With its BlackBerry smart phone facing ban in India and other countries for security concerns, its new Torch 9800 device getting lukewarm response and its market share and stock falling, ratings of Research In Motion (RIM) to ‘sell’ were lowerded by Morgan Stanley on Friday.

From a high of about $150 in June 2008, RIM stock has plunged more than 60 per cent now. It further slipped almost three per cent on the Toronto Stock Exchange on Friday to close at $51.

Currently, BlackBerry has 46 million subscribers worldwide. But surging sales of iPhone 4 and Android devices have dislodged it from its top slot in the US market.

Changing RIM’s rating from “underweight” to “overweight”, Morgan Stanley analyst Ehud Gelblum said there is mounting evidence that RIM “could lose (market) share faster than we had been modelling”.

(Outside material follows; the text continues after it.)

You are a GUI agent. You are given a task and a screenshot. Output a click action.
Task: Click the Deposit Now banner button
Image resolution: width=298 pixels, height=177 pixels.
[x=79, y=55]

He said the demands by many countries to block BlackBerry services, the ‘disheartening’ response to its Torch 9800, corporates opting for iPhone 4 and the success of Google Android devices, show that the “longer-term headwinds have become too numerous for the stock to work in the near or mid future”.

According to the Morgan Stanley analyst, BlackBerry’s share of the global smart phone market could come down to 13.1 per cent in 2012, down from a previous estimate of 16 per cent.

With Apple’s iPhone 4 and Android devices overtaking and the Torch 9800 not proving to be a game-changer for RIM, the Canadian iconic company may go the way of Nokia whose slide from the global perch began with the launch of Apple’s iPhone in 2006. Since 2007, Nokia stock has lost three-fourths of its value.

If Nokia’s history is any guide, wrote a blogger recently, the decline in RIM stock so far could just be the beginning. RIM’s next bet is the tablet computer likely to be unveiled in November.

But by then Motorola, Samsung and HP are also likely to invade the iPad market with their own tablets.